May 07, 2009 by sharky
There are good ISPs and then there are bad ISPs. A good ISP will allow you to virtually max out your Internet connection speed for any online activity including P2P/BitTorrent transfers. It’s no secret that bad ISPs - such as Bell Canada & its wholesale partners, are known to limit transfer rates to as little as 30 KB/s from 4PM - 2AM, essentially crippling many Internet apps for up to 10 hours each day. You pay top dollars to your provider for Internet access, yet can’t even use it to 10% capacity during the time when you need it the most - when you’re actually sitting in front of the PC. These practices are commonly considered to be net neutrality violations by ISPs.
The solution? Switch providers. But how do you know for certain that your ISP is meddling with your torrent transfers? Aside from the obvious clue that download speeds come to a crashing halt during peak-times, or seeding is all but impossible - there’s a clever new way to test your ISP for throttling & rate-limiting with the DiffProbe ShaperProbe utility.
DiffProbe Shaper Module: Detecting ISP Traffic Rate-Limiting
The goal of DiffProbe is to detect if an ISP is classifying certain kinds of traffic as "low priority", providing different levels of service for them. DiffProbe actively (and non-intrusively) probes the network path and tries to diagnose the nature and extent of traffic discrimination. The ShaperProbe module attempts to identify if ISPs are rate-limiting certain types of traffic for both upstream and downstream directions.

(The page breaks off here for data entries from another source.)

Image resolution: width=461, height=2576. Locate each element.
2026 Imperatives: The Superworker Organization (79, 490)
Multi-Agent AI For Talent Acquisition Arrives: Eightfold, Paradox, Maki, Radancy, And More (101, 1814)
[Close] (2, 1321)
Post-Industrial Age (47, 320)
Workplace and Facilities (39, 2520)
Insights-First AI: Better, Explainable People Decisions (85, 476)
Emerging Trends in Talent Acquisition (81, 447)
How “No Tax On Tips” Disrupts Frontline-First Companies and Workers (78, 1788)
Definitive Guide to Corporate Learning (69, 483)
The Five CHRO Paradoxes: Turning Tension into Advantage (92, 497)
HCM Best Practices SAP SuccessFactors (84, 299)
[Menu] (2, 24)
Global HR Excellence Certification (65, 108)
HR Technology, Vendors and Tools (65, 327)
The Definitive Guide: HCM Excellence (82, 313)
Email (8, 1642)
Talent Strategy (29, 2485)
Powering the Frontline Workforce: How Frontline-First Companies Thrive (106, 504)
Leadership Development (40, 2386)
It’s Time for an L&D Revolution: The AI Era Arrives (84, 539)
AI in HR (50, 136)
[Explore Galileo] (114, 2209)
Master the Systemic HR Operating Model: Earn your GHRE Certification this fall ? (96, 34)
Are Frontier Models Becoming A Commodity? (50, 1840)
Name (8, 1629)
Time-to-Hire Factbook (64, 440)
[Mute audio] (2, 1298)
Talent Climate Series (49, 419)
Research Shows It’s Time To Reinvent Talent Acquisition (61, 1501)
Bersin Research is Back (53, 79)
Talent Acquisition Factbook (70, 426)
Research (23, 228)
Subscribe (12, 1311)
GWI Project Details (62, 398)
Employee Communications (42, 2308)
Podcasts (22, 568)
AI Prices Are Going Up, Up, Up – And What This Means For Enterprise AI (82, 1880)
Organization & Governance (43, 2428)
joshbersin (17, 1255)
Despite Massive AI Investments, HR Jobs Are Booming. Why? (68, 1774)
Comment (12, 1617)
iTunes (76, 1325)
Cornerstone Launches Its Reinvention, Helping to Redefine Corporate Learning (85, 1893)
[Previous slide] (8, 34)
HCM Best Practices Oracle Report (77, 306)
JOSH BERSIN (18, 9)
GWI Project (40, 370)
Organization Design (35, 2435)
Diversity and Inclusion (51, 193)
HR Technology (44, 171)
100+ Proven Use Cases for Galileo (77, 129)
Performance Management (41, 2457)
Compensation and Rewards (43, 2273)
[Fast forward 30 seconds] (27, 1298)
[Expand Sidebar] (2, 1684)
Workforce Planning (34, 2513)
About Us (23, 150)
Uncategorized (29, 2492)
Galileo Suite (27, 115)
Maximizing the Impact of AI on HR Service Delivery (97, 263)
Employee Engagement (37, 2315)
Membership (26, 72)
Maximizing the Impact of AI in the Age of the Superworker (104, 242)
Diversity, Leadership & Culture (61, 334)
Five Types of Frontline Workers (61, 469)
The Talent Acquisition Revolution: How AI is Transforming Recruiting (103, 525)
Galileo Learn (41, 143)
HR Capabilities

ShaperProbe is currently in alpha testing and available for Windows, Mac OS X & Linux machines. For Windows users - download, save, and simply run ShaperProbe.exe then click OK to begin the test.
If you suspect that your ISP is rate-limiting during particular times of the day, repeat the test more than once at different daily intervals. For the Bell example, a test may suggest "no shaper detected" during off-peak times, yet otherwise confirm the shaping through peak hours.
Pathload2 — We also suggest you try their recently-announced PathLoad2 utility, which is an "Available Bandwidth Estimation Tool". Pathload2 measures the available bandwidth of your Internet connection. The available bandwidth is the maximum bit rate you can send to a network link before it gets congested.
Coming soon will be the first release of DiffProbe, which will detect if an ISP is doing different forms of discrimination (such as delaying and/or dropping traffic) on certain applications (such as Vonage, Skype, and BitTorrent), in addition to detecting rate limiting.